Right now, posting notices to a website about drug shortages is voluntary. For months, doctors and patients have complained the approach is not working, and people are not able to get the medication they need.
For instance, the former head of the Canadian Medical Association discovered liquid penicillin was temporarily unavailable in one Edmonton hospital last fall.
Health Minister Rona Ambrose has been consulting with drug companies, doctors and health professionals about the problem for months, trying to decide if the existing voluntary website was working.
In an interview with CBC News last fall, it was clear which way Ambrose was leaning.
"You know, there's a lot of frustration in the system, and I think moving to a mandatory drug shortages system will help a bit of the problem," Ambrose said.

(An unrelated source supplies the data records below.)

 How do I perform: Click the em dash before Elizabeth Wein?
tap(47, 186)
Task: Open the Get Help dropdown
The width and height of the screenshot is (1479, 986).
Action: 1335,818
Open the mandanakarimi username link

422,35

A source tells CBC News this is what the minister will announce today in Vancouver
During that same interview last fall, Ambrose cautioned that the issues causing drug shortages are a global problem, and a mandatory website won't fix that.
However, she added that if all companies had to publicly post on a website when a drug was unavailable, that information could be useful for doctors and their patients.
"We have a lot we need to do, but with a mandatory system we'll know for sure that we have that information, if available, when a drug will experience a shortage, and we can get that information to a doctor and he or she can find an alternative for their patient," Ambrose said.
The regulations are not expected to be announced today, including fines for companies that do not comply. Details about how the list will operate are expected in a few months.